We apply this approach to data from PMU 3. We set $pf$ to a constant value equal to the average of the measured power factor at night over several days. Then, given the measured power factor at some time in the day, we use the equations above to compute $f$. The results are plotted in Fig. 3, visualized just as power factors were visualized earlier.
Figure 3: Estimates of the disaggregation factor $f$ at each hour of the day on each day of the week over several weeks.
A value of $f = 1$ implies that the power output of the PV exactly matches the real power demand on the feeder. This will result in zero real power flow from the bulk grid to the feeder through PMU 3. When $f < 1$, the PV output is insufficient to meet feeder demand, and the shortfall will be drawn from the bulk grid. When $f > 1$, there is a surplus of PV generation, and the excess will flow from the feeder into the main grid, resulting in reverse power flow.

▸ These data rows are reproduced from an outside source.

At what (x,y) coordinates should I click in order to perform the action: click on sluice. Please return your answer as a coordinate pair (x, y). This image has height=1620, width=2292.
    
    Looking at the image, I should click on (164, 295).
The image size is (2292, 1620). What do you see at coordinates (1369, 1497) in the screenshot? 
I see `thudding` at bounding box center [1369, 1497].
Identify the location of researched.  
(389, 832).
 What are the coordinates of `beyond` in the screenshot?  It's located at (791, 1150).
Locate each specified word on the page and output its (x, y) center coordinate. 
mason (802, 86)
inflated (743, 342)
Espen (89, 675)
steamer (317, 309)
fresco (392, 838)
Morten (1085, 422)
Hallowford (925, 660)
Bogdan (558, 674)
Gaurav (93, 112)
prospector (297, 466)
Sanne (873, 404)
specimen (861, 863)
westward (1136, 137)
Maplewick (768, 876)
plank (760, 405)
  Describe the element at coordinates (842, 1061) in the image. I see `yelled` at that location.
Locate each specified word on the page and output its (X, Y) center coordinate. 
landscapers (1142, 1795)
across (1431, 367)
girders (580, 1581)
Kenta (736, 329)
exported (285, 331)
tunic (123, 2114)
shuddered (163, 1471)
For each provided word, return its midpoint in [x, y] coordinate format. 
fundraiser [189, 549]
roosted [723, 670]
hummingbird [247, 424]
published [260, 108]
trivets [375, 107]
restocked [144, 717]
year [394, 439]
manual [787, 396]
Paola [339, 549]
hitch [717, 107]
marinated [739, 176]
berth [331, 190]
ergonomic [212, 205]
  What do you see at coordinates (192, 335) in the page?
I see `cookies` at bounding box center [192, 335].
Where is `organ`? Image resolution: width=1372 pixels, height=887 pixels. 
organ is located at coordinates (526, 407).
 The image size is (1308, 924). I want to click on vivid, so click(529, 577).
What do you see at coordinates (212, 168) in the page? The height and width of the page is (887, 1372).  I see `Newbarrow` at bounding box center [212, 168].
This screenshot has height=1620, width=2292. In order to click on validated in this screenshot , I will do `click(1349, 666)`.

We see that during the peak PV output hours, $f$ often exceeds $1$, resulting in reverse power flow. There is a distinctive weekly trend, with $f$ being significantly larger on weekends, not because of a major change in PV output but presumably due to a marked drop in demand.
References#
Kara, E. C., Roberts, C. M., Tabone, M., Alvarez, L., Callaway, D. S., & Stewart, E. M. (2016). Towards real-time estimation of solar generation from micro-synchrophasor measurements. arXiv preprint arXiv:1607.02919.